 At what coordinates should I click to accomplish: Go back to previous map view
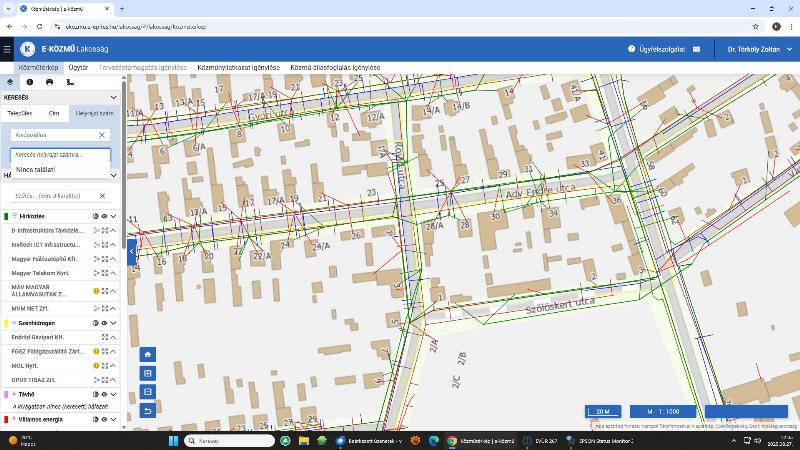148,410
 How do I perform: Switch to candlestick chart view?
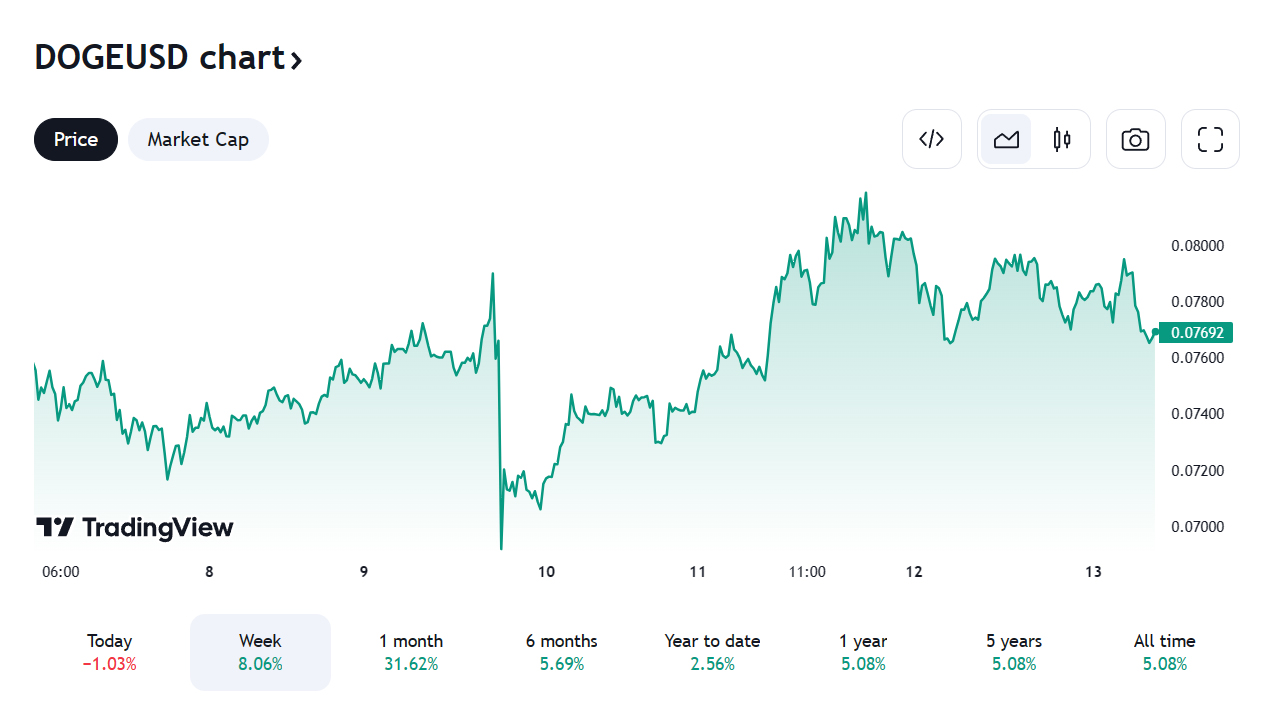pyautogui.click(x=1062, y=139)
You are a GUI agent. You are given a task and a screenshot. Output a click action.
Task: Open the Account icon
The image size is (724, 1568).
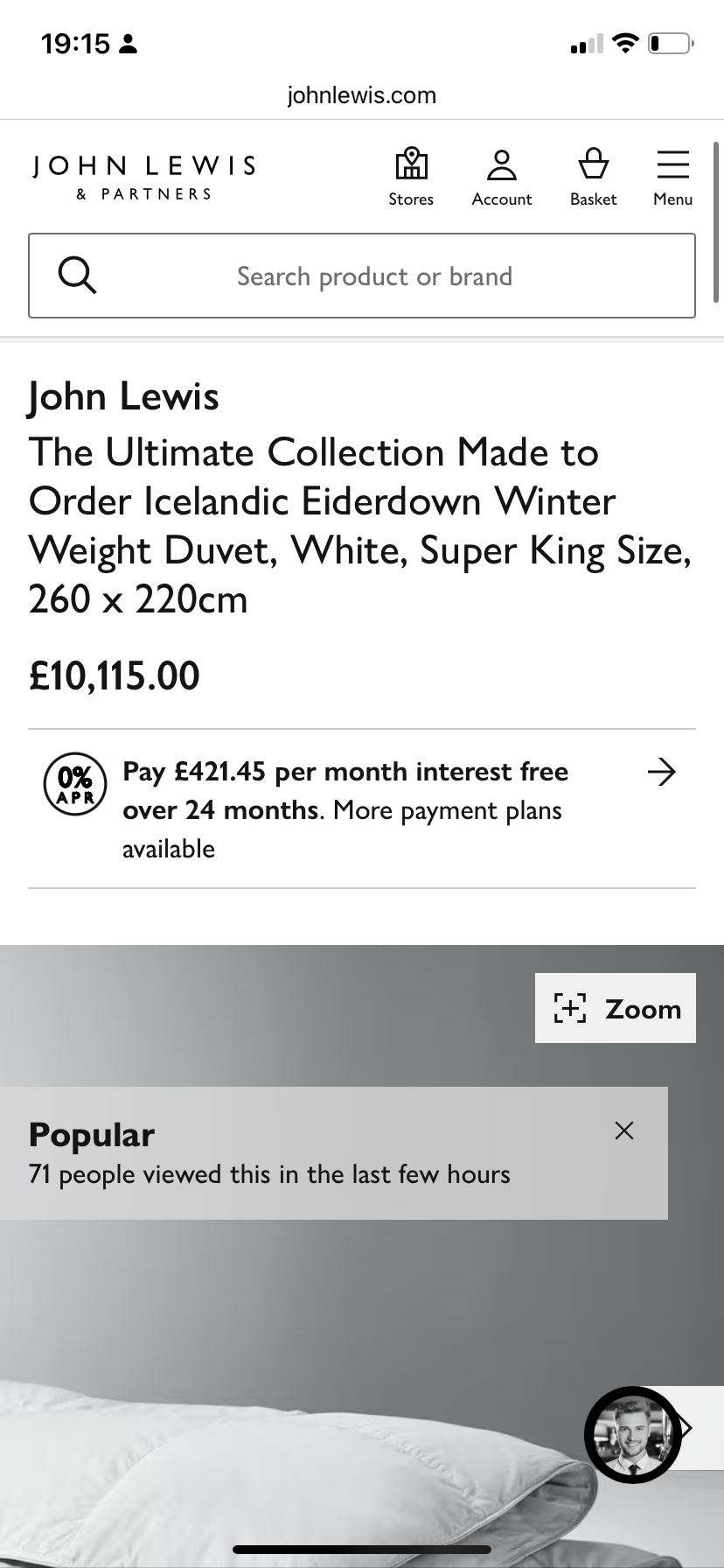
━━━━
Could you transcribe every entry exactly, leaving out the pictures?

Exercise result -
 At what coordinates should I click to accomplish: Go back to previous map view
148,410
 How do I perform: Switch to candlestick chart view?
pyautogui.click(x=1062, y=139)
You are a GUI agent. You are given a task and a screenshot. Output a click action.
Task: Open the Account icon
The image size is (724, 1568).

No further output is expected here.